Reproduce the records from the start through the line containing "(1272, 304).", inclusive, with the requests included and every coordinate in the answers shifted by -141. Leave the pictures out of your answer.

### EXERCISE INPUT ###

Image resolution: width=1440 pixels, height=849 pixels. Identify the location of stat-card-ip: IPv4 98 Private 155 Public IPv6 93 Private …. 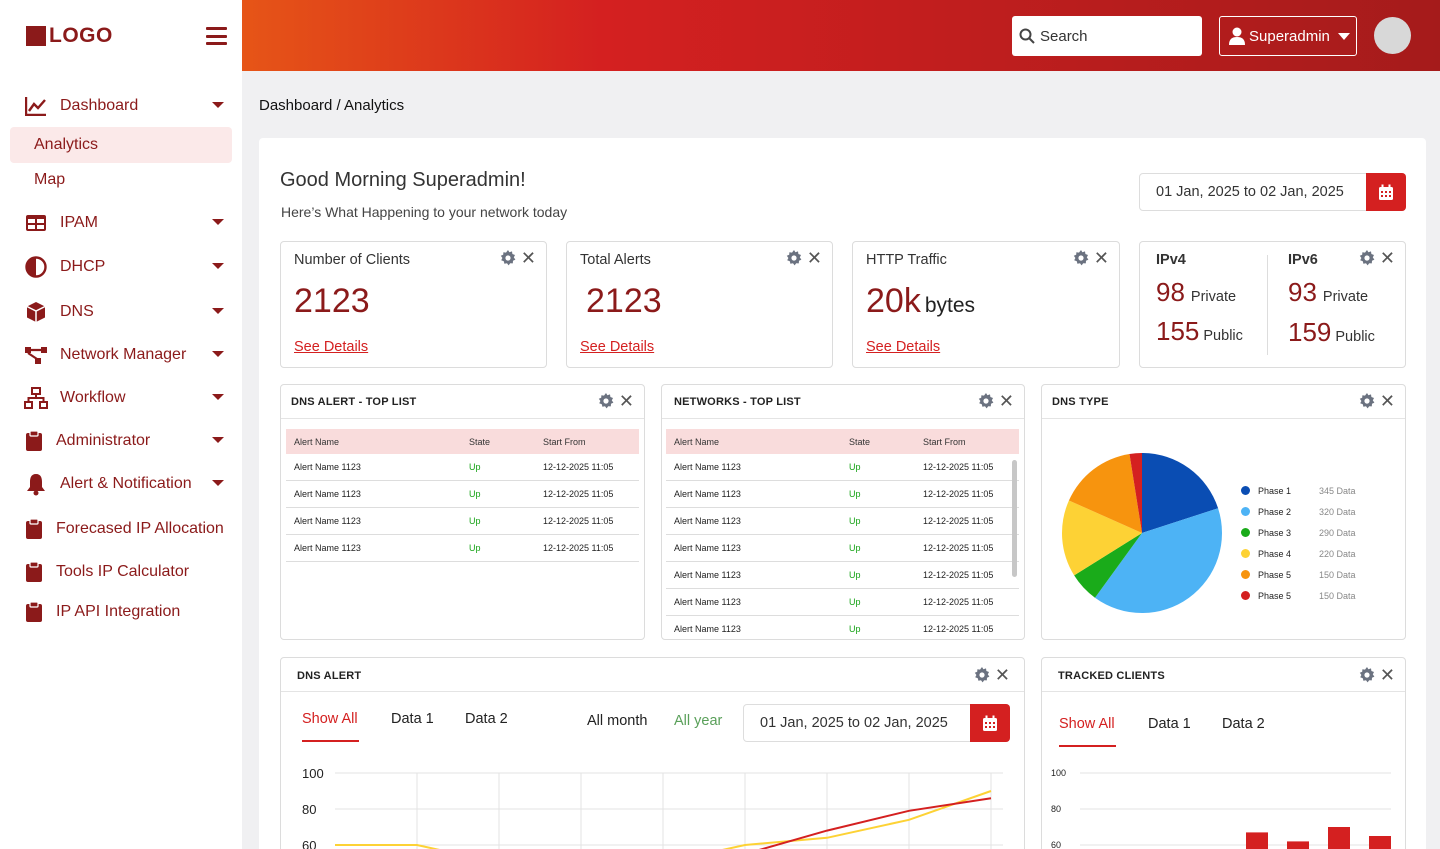
(1272, 304).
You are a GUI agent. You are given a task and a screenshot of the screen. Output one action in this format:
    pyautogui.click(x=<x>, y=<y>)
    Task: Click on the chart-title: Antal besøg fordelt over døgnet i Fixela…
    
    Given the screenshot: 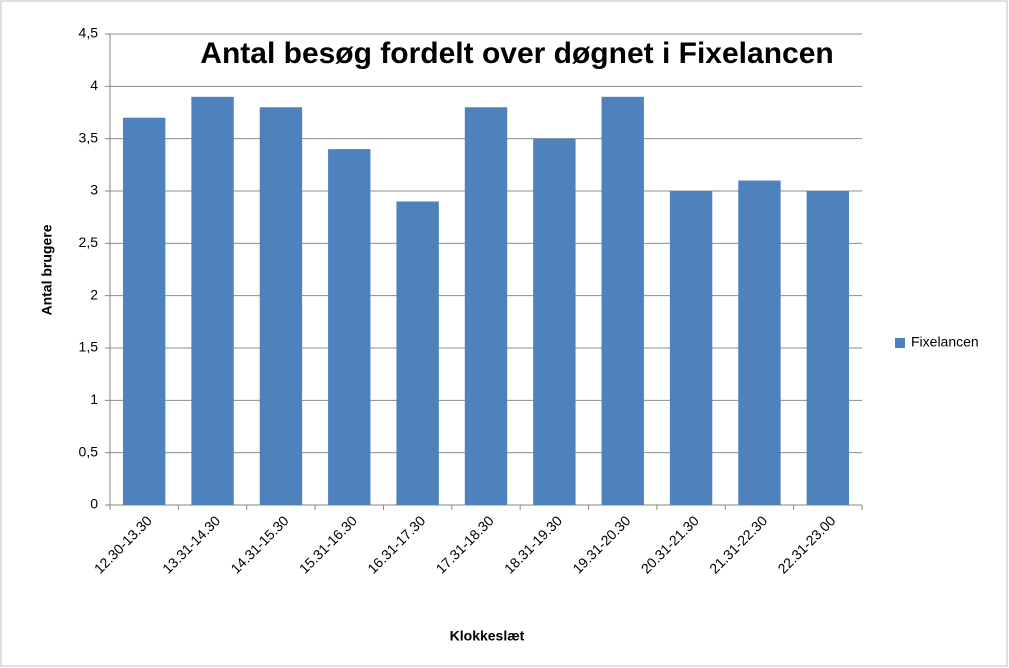 What is the action you would take?
    pyautogui.click(x=516, y=54)
    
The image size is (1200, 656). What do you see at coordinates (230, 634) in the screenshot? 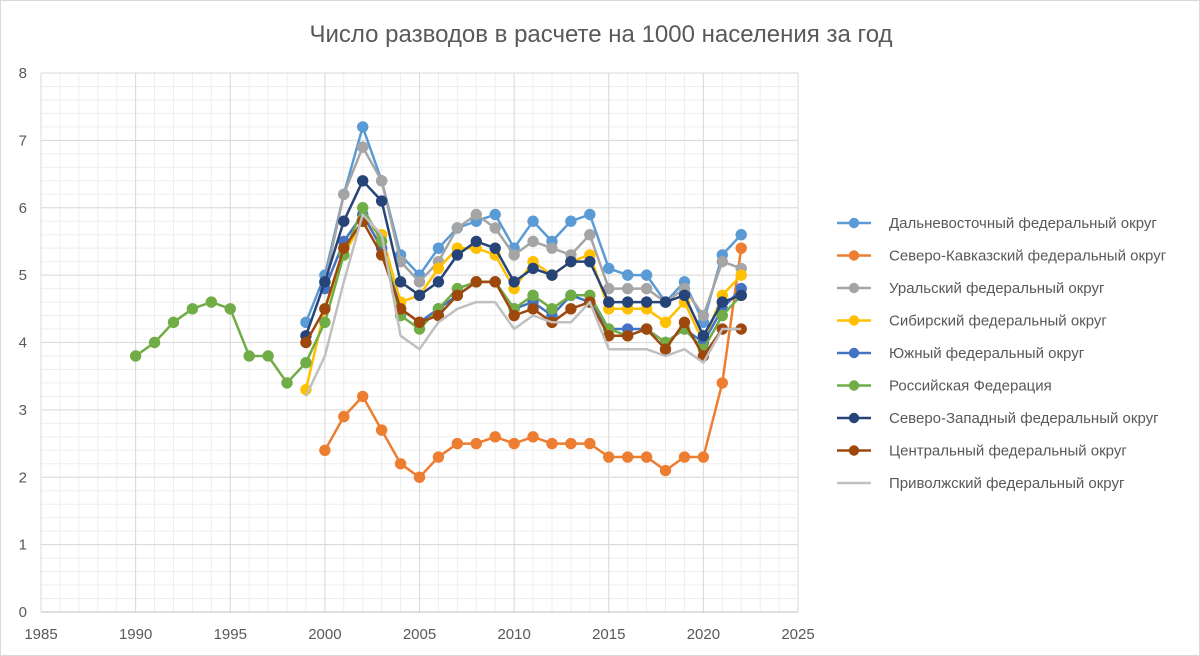
I see `x-tick-label: 1995` at bounding box center [230, 634].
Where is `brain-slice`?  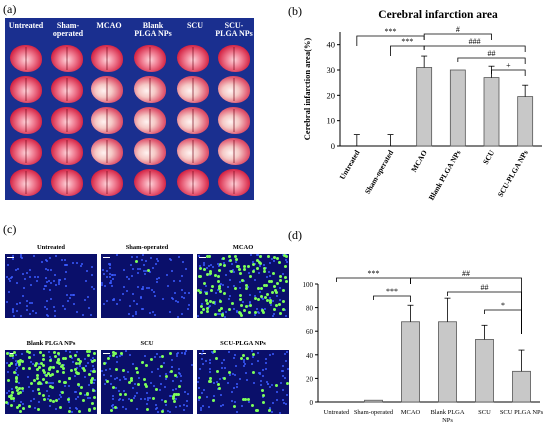 brain-slice is located at coordinates (26, 58).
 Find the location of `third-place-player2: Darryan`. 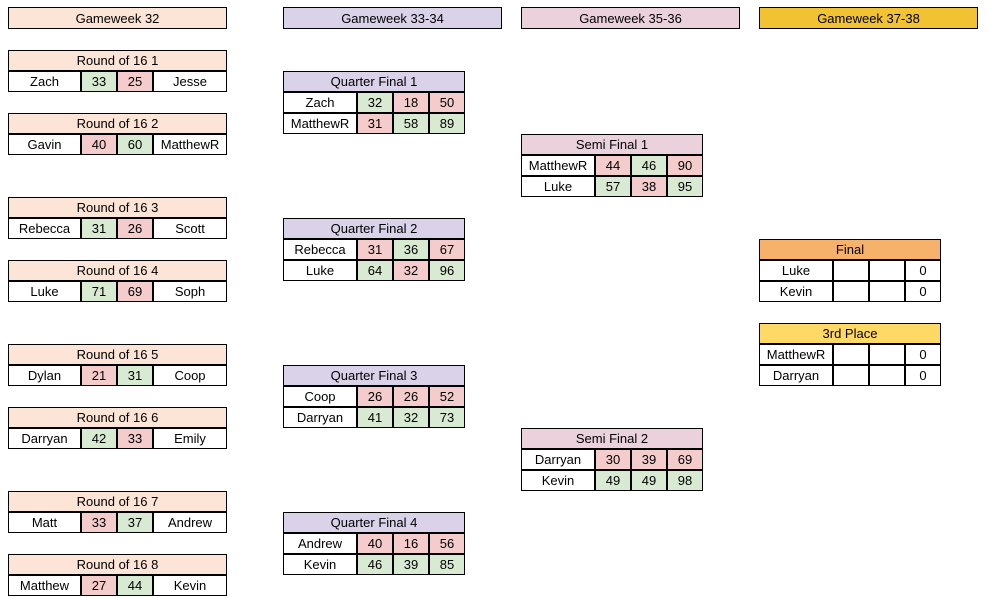

third-place-player2: Darryan is located at coordinates (796, 376).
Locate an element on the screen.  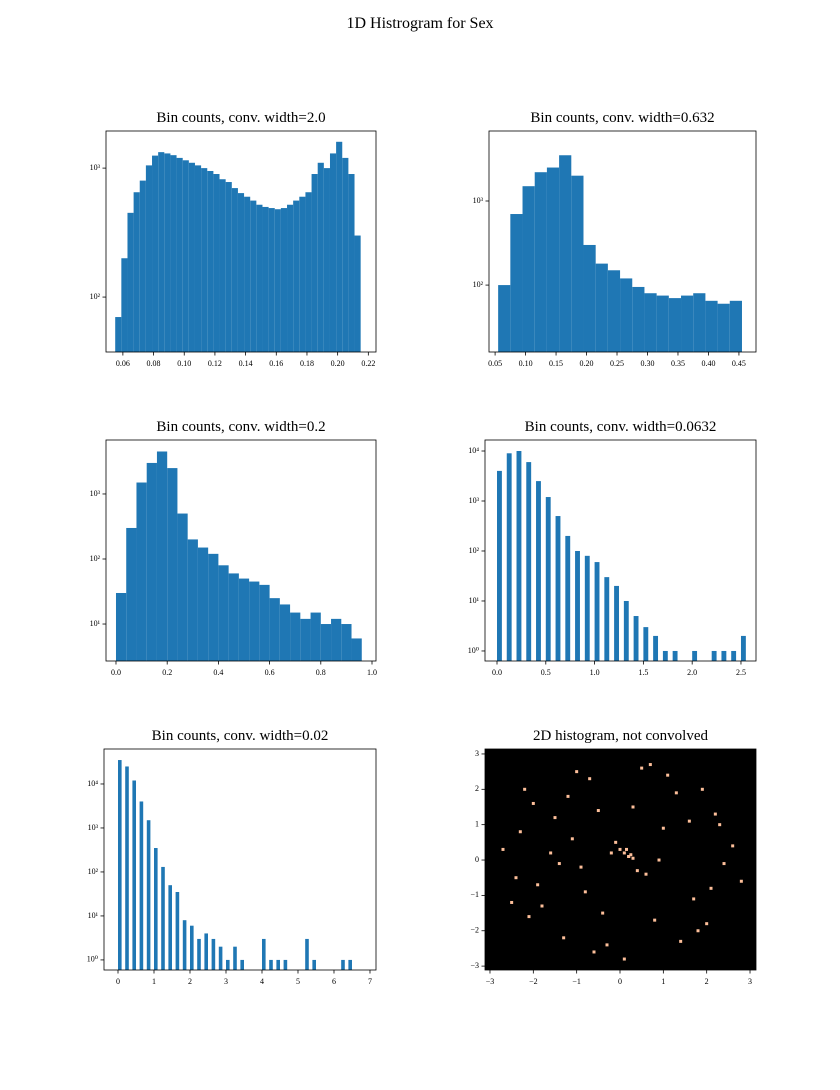
x-tick-label: 5 is located at coordinates (298, 982).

###

__YOUR RESPONSE__.
Image resolution: width=1440 pixels, height=849 pixels. Identify the location of stat-card-ip: IPv4 98 Private 155 Public IPv6 93 Private …. 
(1131, 163).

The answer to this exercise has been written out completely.